NAME

AI::MXNet::KVStore - Key value store interface of MXNet.

DESCRIPTION

Key value store interface of MXNet for parameter synchronization, over multiple devices.

init

Initialize a single or a sequence of key-value pairs into the store. For each key, one must init it before push and pull. Only worker 0's (rank == 0) data are used. This function returns after data have been initialized successfully

Parameters ---------- key : int or an array ref of int The keys. value : NDArray or an array ref of NDArray objects The values.

Examples
--------
>>> # init a single key-value pair
>>> $shape = [2,3]
>>> $kv = mx->kv->create('local')
>>> $kv->init(3, mx->nd->ones($shape)*2)
>>> $a = mx->nd->zeros($shape)
>>> $kv->pull(3, out=>$a)
>>> print $a->aspdl
[[ 2  2  2]
[ 2  2  2]]

>>> # init a list of key-value pairs
>>> $keys = [5, 7, 9]
>>> $kv->init(keys, [map { mx->nd->ones($shape) } 0..@$keys-1])

push

Push a single or a sequence of key-value pairs into the store. Data consistency: 1. this function returns after adding an operator to the engine. 2. push is always called after all previous push and pull on the same key are finished 3. there is no synchronization between workers. One can use _barrier() to sync all workers

Parameters ---------- key : int or array ref of int value : NDArray or array ref of NDArray or array ref of array refs of NDArray priority : int, optional The priority of the push operation. The higher the priority, the faster this action is likely to be executed before other push actions.

Examples
--------
>>> # push a single key-value pair
>>> $kv->push(3, mx->nd->ones($shape)*8)
>>> $kv->pull(3, out=>$a) # pull out the value
>>> print $a->aspdl()
    [[ 8.  8.  8.]
    [ 8.  8.  8.]]

>>> # aggregate the value and the push
>>> $gpus = [map { mx->gpu($_) } 0..3]
>>> $b = [map { mx->nd->ones($shape, ctx => $_) } @$gpus]
>>> $kv->push(3, $b)
>>> $kv->pull(3, out=>$a)
>>> print $a->aspdl
    [[ 4.  4.  4.]
    [ 4.  4.  4.]]

>>> # push a list of keys.
>>> # single device
>>> $kv->push($keys, [map { mx->nd->ones($shape) } 0..@$keys-1)
>>> $b = [map { mx->nd->zeros(shape) } 0..@$keys-1]
>>> $kv->pull($keys, out=>$b)
>>> print $b->[1]->aspdl
    [[ 1.  1.  1.]
    [ 1.  1.  1.]]

>>> # multiple devices:
>>> $b = [map { [map { mx->nd->ones($shape, ctx => $_) } @$gpus] } @$keys-1]
>>> $kv->push($keys, $b)
>>> $kv->pull($keys, out=>$b)
>>> print $b->[1][1]->aspdl()
    [[ 4.  4.  4.]
    [ 4.  4.  4.]]

pull

Pull a single value or a sequence of values from the store.

Data consistency:

1. this function returns after adding an operator to the engine. But any further read on out will be blocked until it is finished. 2. pull is always called after all previous push and pull on the same key are finished. 3. It pulls the newest value from the store.

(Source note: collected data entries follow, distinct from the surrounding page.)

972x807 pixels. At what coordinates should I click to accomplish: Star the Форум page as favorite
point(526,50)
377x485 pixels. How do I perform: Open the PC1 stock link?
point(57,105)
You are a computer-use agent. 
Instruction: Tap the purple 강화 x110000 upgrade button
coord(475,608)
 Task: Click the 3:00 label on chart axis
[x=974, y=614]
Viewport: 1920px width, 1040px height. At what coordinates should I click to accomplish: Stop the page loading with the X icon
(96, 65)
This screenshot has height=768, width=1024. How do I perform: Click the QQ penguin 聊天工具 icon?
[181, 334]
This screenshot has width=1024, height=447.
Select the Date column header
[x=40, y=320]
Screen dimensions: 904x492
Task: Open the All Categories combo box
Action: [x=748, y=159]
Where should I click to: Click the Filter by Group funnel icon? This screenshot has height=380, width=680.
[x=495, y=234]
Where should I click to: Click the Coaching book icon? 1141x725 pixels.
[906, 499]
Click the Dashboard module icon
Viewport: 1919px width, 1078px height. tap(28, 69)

Parameters ---------- key : int or array ref of int Keys out: NDArray or array ref of NDArray or array ref of array refs of NDArray According values

priority : int, optional The priority of the push operation. The higher the priority, the faster this action is likely to be executed before other push actions.

Examples
--------
>>> # pull a single key-value pair
>>> $a = mx->nd->zeros($shape)
>>> $kv->pull(3, out=>$a)
>>> print $a->aspdl
    [[ 2.  2.  2.]
    [ 2.  2.  2.]]

>>> # pull into multiple devices
>>> $b = [map { mx->nd->ones($shape, $_) } @$gpus]
>>> $kv->pull(3, out=>$b)
>>> print $b->[1]->aspdl()
    [[ 2.  2.  2.]
    [ 2.  2.  2.]]

>>> # pull a list of key-value pairs.
>>> # On single device
>>> $keys = [5, 7, 9]
>>> $b = [map { mx->nd->zeros($shape) } 0..@$keys-1]
>>> $kv->pull($keys, out=>$b)
>>> print $b->[1]->aspdl()
    [[ 2.  2.  2.]
    [ 2.  2.  2.]]
>>> # On multiple devices
>>> $b = [map { [map { mx->nd->ones($shape, ctx => $_) } @$gpus ] } 0..@$keys-1]
>>> $kv->pull($keys, out=>$b)
>>> print $b->[1][1]->aspdl()
    [[ 2.  2.  2.]
    [ 2.  2.  2.]]

set_optimizer

Register an optimizer to the store

If there are multiple machines, this process (should be a worker node) will pack this optimizer and send it to all servers. It returns after this action is done.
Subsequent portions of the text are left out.